Paul Arcand le fait préciser. «Vous pouvez appeler autour du candidat pour savoir qui il est?» Simon Jolin-Barrette répond que «c’est possible de le faire. Sur l’ensemble des dossiers, il peut arriver que le ministre se renseigne. Si votre question c’est : «est-ce qu’il peut arriver que je consulte en vue d’une nomination, la réponse c’est oui».
Vous consultez qui? demande l’animateur. «Il peut arriver que je consulte des gens qui sont en situation d’autorité par rapport à ces personnes-là, détaille Simon Jolin-Barrette. Je vous donne un exemple. Il pourrait arriver que je consulte l’employeur de la personne. Ça peut arriver que je fais cette démarche-là dans certaines circonstances.»
Paul Arcand soumet l’exemple du DPCP ou d’un cabinet privé d’avocats à titre d’exemple d’employeurs. «Effectivement, dans certaines circonstances, c’est arrivé», indique le ministre.
Ces consultations ont toujours pour objectif de donner la meilleure recommandation possible au conseil des ministres, chargé d’entériner la nomination, insiste Simon Jolin-Barrette, qui a nommé plus de 70 juges depuis son arrivée en poste en 2020, dont au moins 55 en Cour du Québec.

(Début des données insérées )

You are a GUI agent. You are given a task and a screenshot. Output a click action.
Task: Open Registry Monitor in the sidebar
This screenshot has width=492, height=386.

La confidentialité inscrite au Règlement
Trois articles du Règlement sur la procédure de sélection des candidats à la fonction de juge de la Cour du Québec, de juge d’une cour municipale et de juge de paix magistrat prévoient que le processus de sélection des juges est confidentiel.
À l’article 11, toute personne qui désire soumettre sa candidature au poste de juge doit «s’engager à préserver la confidentialité du dépôt de sa candidature et celle de toute décision prise à l’égard de celle-ci». Le candidat doit consentir «à ce que des vérifications soient faites à son sujet auprès de tout organisme disciplinaire, de tout ordre professionnel, des autorités policières et des agences de crédits».
À l’article 19, les membres du comité de sélection (un juge, deux avocats et deux membres du public) doivent prêter un serment de discrétion et prendre les mesures requises pour assurer la confidentialité des informations.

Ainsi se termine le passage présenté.